TEXTO DA PÁGINA
════════

Assim, a vitória da Páscoa, é a vitória do amor sobre o ódio, e não outra vitória qualquer. A vitória de cada Páscoa que acontece, na celebração anual que dela fazemos – ou na sua celebração dominical – é a vitória do amor em nós. É por isso, uma vitória que depende de que acolhamos o dom do amor, como dom de vida. Acolhimento que exige a recusa de outras ofertas de vida, que são simplesmente ofertas enganadoras e ilusórias.
Só o amor vence a morte, porque só o amor vive a morte de outro modo. Por isso, para a vida do amor, a morte não possui qualquer poder, porque é destituído o poder do pecado, origem da verdadeira morte. Nesse sentido, Quaresma e Páscoa, Paixão e Ressurreição, são a mesma festa, porque único é o mistério da nossa verdade e da nossa salvação. Uma separação desse mistério significaria a construção idolátrica de falsas vitórias, que conduziriam a uma vida sem amor, porque a uma vida sem paixão.

════════

DADOS BRUTOS
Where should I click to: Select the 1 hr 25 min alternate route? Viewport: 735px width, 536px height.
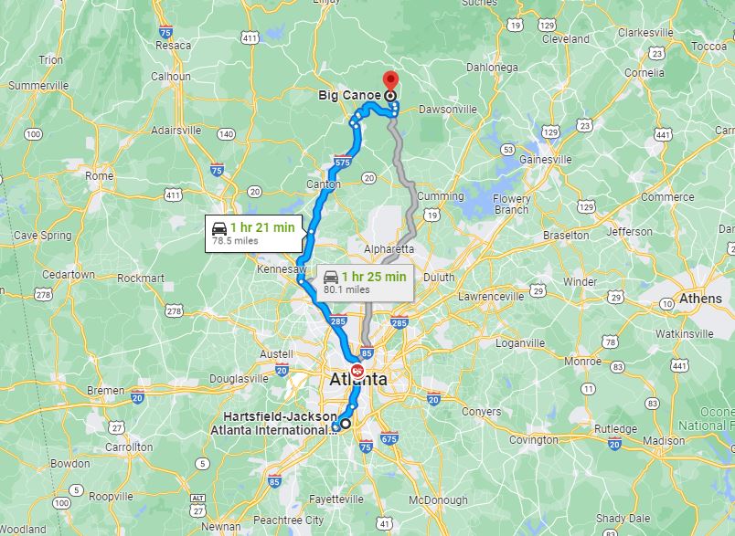click(365, 283)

════════

A FAZER
No texto sobre a Páscoa, a vitória da Páscoa é a vitória de quê sobre quê?

RESPOSTA COMPLETA
É a vitória do amor sobre o ódio.